From south campus grammar teacher, Tana Schuermann
“A childhood filled with stories that inspire and nurture the heartbeat of a hero within us is one of the simplest ways we can love and prepare our children. By doing so, we help them understand that the call to be a hero is a call to fully live God’s vision for their life. We read in the hope that our children will feel the heartbeat of a hero thrumming within them and look to the heavens and ask, ‘What great thing have I been created to accomplish?’”
– Sarah MacKenzie, The Read-Aloud Family
My earliest memory of literacy is trembling in fear well past my bedtime as I read the Nancy Drew mystery The Secret of the Old Clock while tucked into my Cabbage Patch doll sheets. Undoubtedly, there were many foundational steps that occurred before I reached the “Nancy Drew” stage of literacy development. I’m sure I read The Bernstein Bears in my grandmother’s lap, as I have the well-worn books from her library to prove it. I know I listened to countless Sunday School stories while my teachers read from the Children’s Illustrated Bible. I also had phonics instruction because, as a child of the 80s, I benefitted from this critical tool of reading pedagogy. But the memory that sticks out is the one that I associate with the emotion it caused me to feel. As Sarah MacKenzie points out, readers connect with the heroes of literature, and my connection with Nancy Drew sparks vivid memories, even after all these years.
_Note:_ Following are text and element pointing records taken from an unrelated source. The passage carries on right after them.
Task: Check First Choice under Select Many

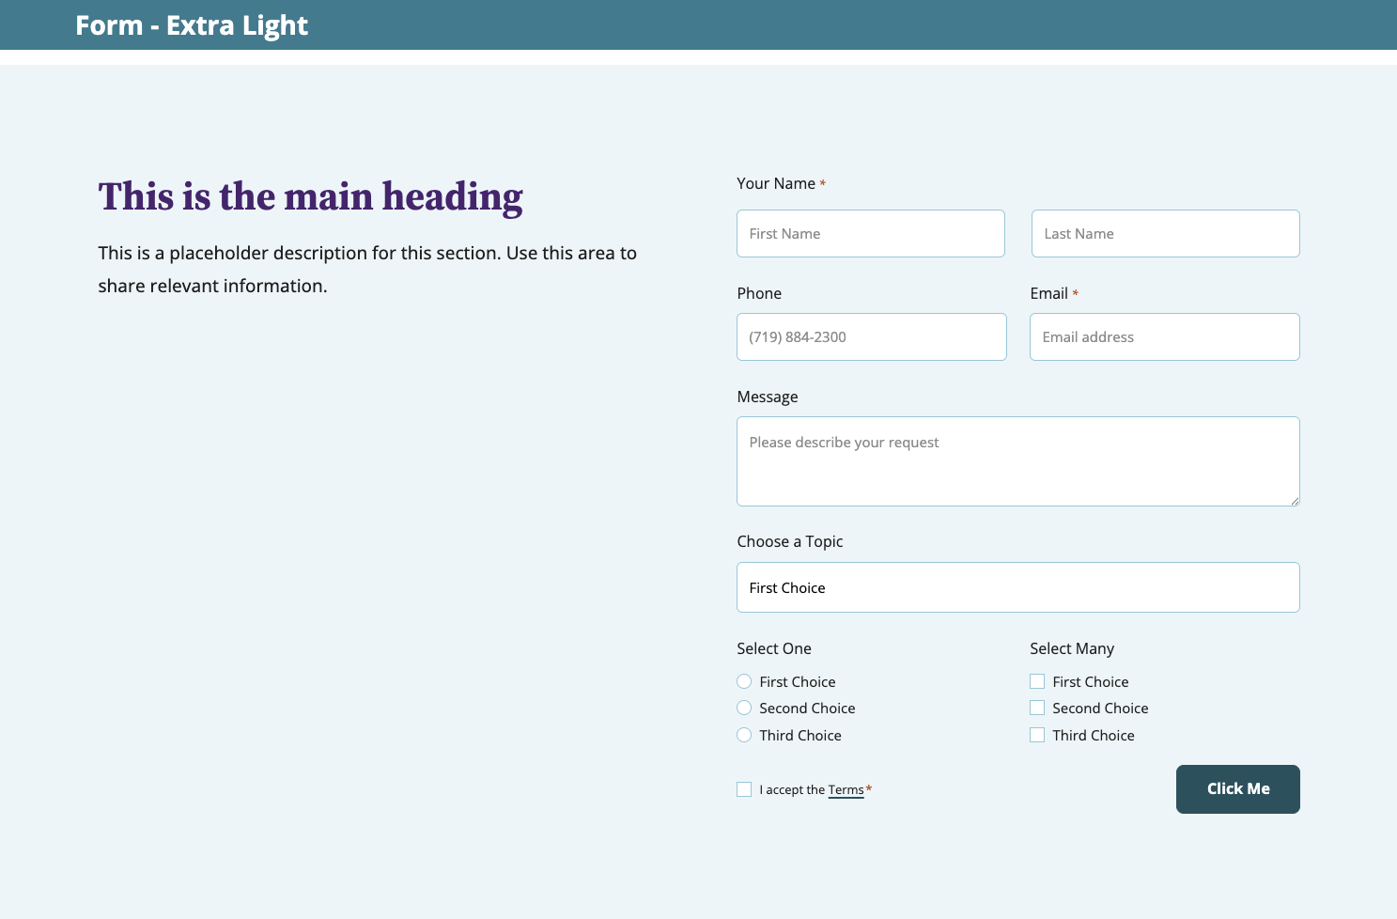Action: 1037,681
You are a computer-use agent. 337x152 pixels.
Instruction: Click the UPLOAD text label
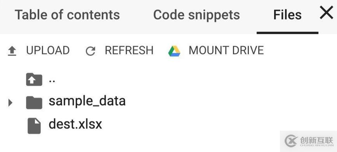point(48,50)
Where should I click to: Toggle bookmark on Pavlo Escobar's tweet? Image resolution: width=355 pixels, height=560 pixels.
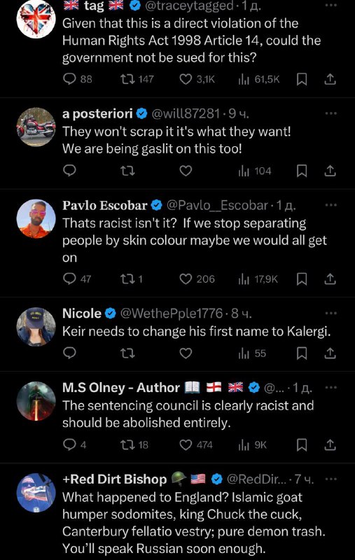tap(302, 279)
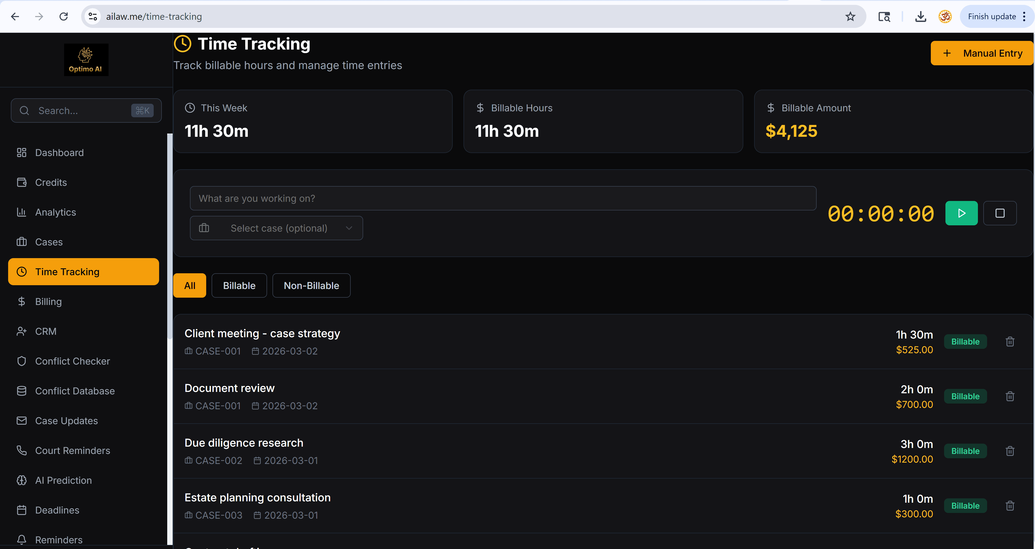Open browser downloads icon

920,16
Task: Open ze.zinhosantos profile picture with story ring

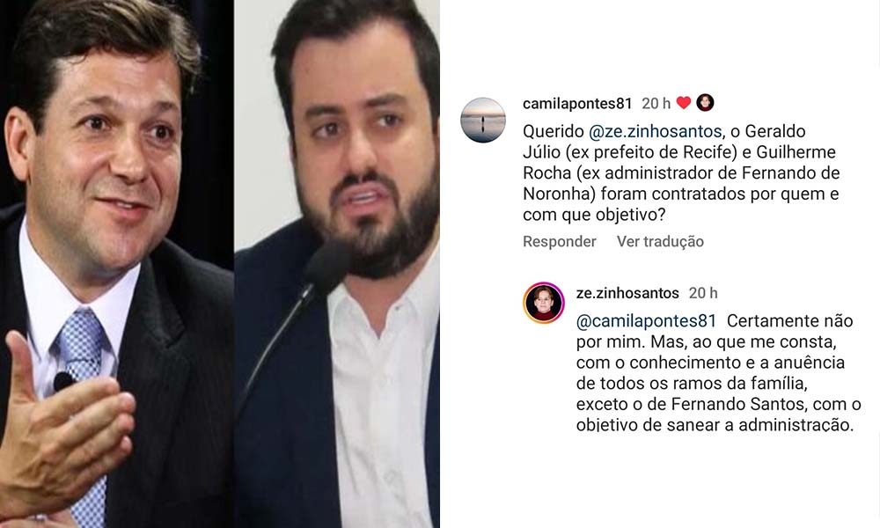Action: tap(544, 303)
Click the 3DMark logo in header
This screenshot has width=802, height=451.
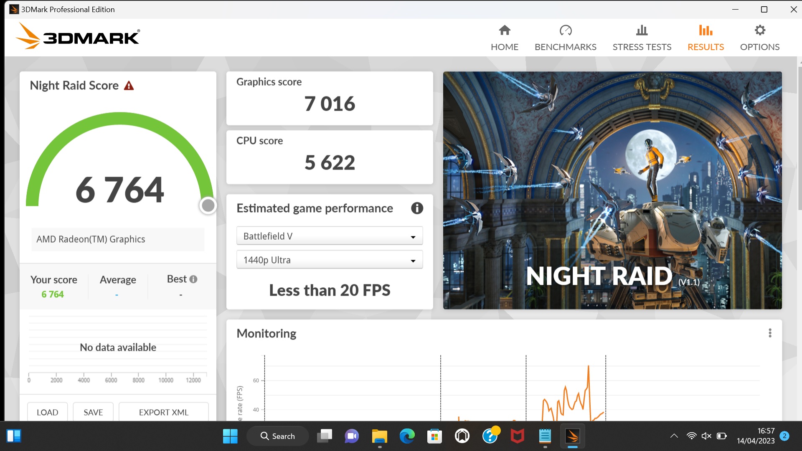(x=78, y=37)
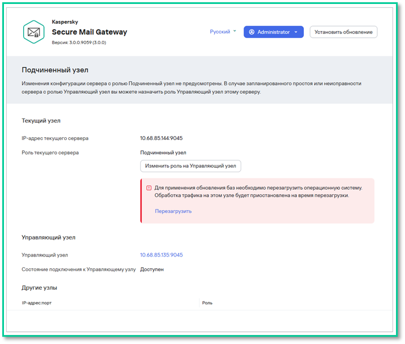This screenshot has width=405, height=344.
Task: Expand the chevron next to Русский
Action: pos(235,32)
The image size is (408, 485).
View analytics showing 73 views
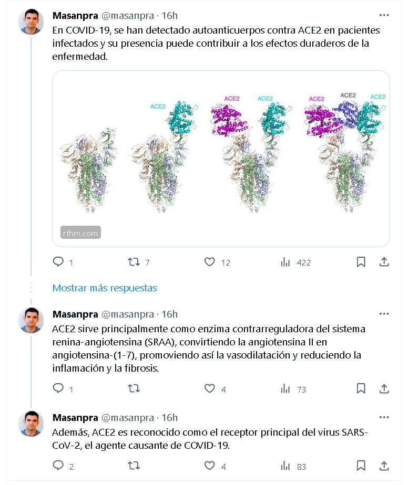tap(285, 389)
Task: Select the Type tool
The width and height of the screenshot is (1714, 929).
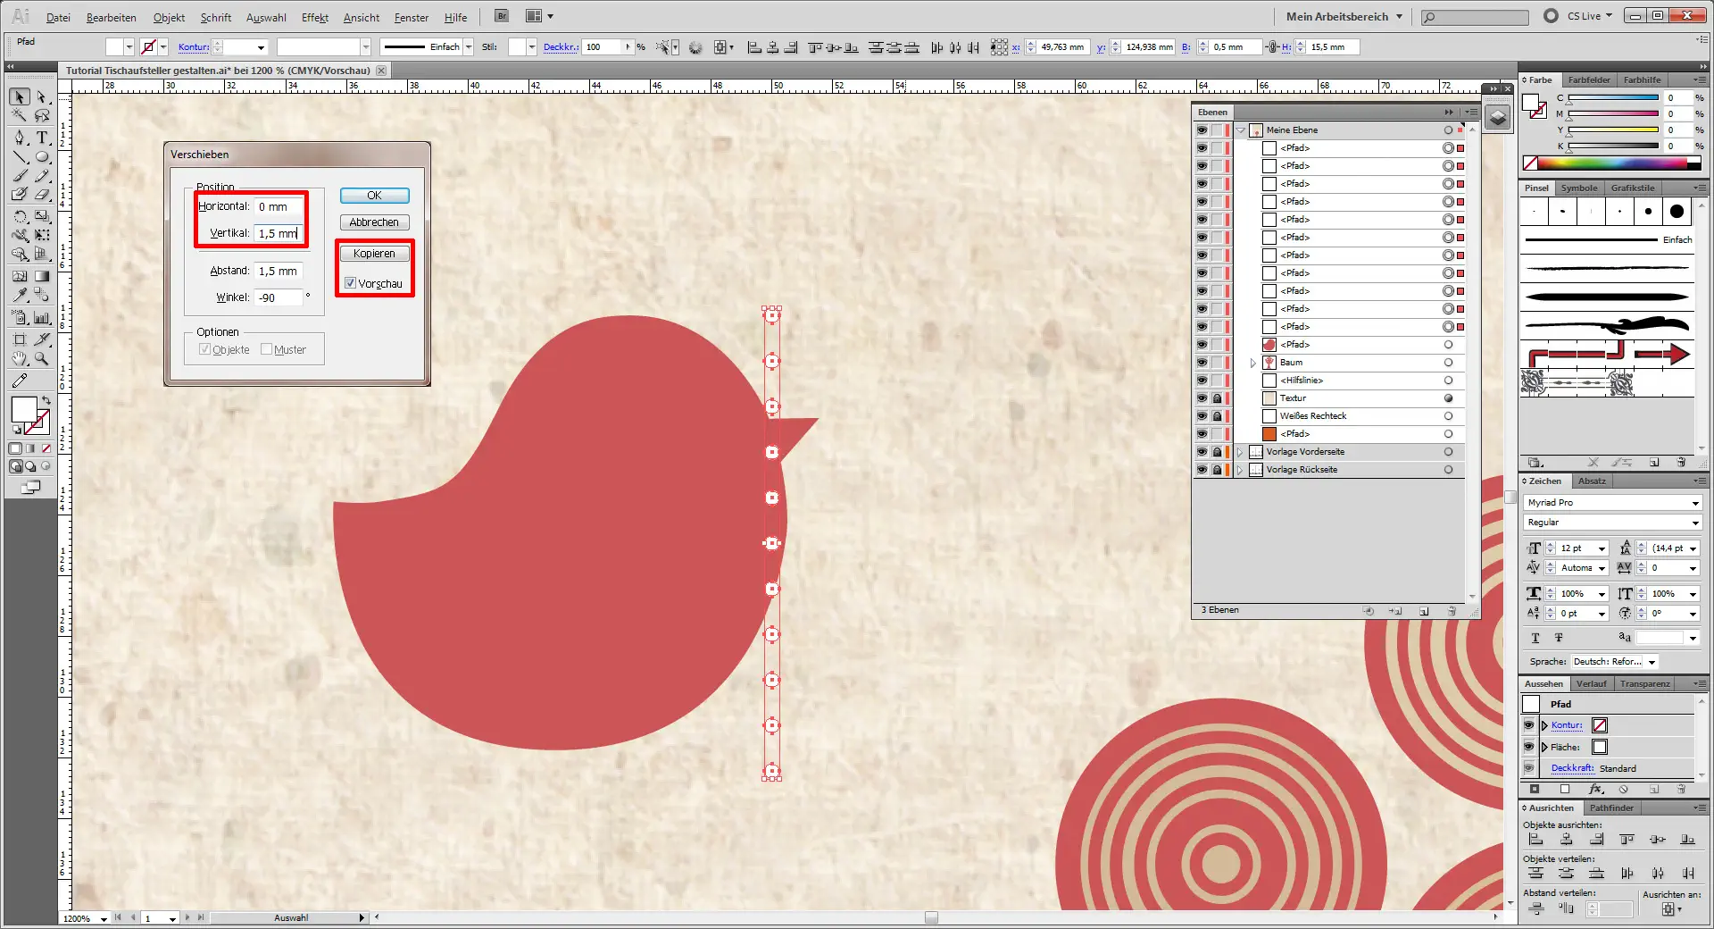Action: 42,138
So how does a child learn to read and what does reading instruction look like at The Academy? From the earliest age, students are filled with pride as they connect letters and sounds through our comprehensive Spell to Write and Read curriculum. My own son recalls thinking his classmates were telling him to be quiet and then realizing they were just practicing the phonogram /sh/. As children are beginning to put sounds together and read their first words, their Pre-K teachers and parents are fueling their love of reading with amazing books like Chicka Chicka Boom Boom and The Little Mouse, the Red Ripe Strawberry, and the Big Hungry Bear. Our veteran kindergarten teachers, Gaylee Koehler at north and Amanda Deshotels at south, recently estimated that they read approximately 200 books to their kindergarteners each school year. They are filling their students’ minds and hearts with the wonder of literature and the desire to become readers.
Beginning in kindergarten, teachers at The Academy administer the Developmental Reading Assessment (DRA) and use this tool to individualize students’ reading instruction while also giving parents useful feedback on their child’s reading development. Teachers in the early grammar years place students in reading groups where they can practice skills like fluency, pacing, accuracy, expression, and comprehension. These groups meet children’s individual needs by matching them with books that are just the right reading level and introducing various genres like fables, fiction, and non-fiction. Teachers instruct with specific skills and strategies, helping students learn everything from breaking new words into syllables, to applying prior knowledge to new books.
As young readers gain independence, first graders connect to characters and learn about friendship in The Adventures of Frog and Toad and many of them feel the satisfaction of reading a chapter book for the first time. Throughout the years, students meet many more heroes of literature, like Henry in The Boxcar Children, whose hard work and resourcefulness provide for his siblings, and Robin in A Door in the Wall, whose perseverance gets him through the challenges of learning to walk again after a childhood disease.
The Academy’s philosophy of reading instruction says, “Reading is the pathway to learning. It is the initial milestone or academic achievement that all other learning is built upon.” As a result, The Academy equips teachers and parents with amazing curriculum and programs to lay the foundation for reading development. Each year the heroes of our books grow in age and maturity, and each year we get a front row seat in watching our students grow as readers.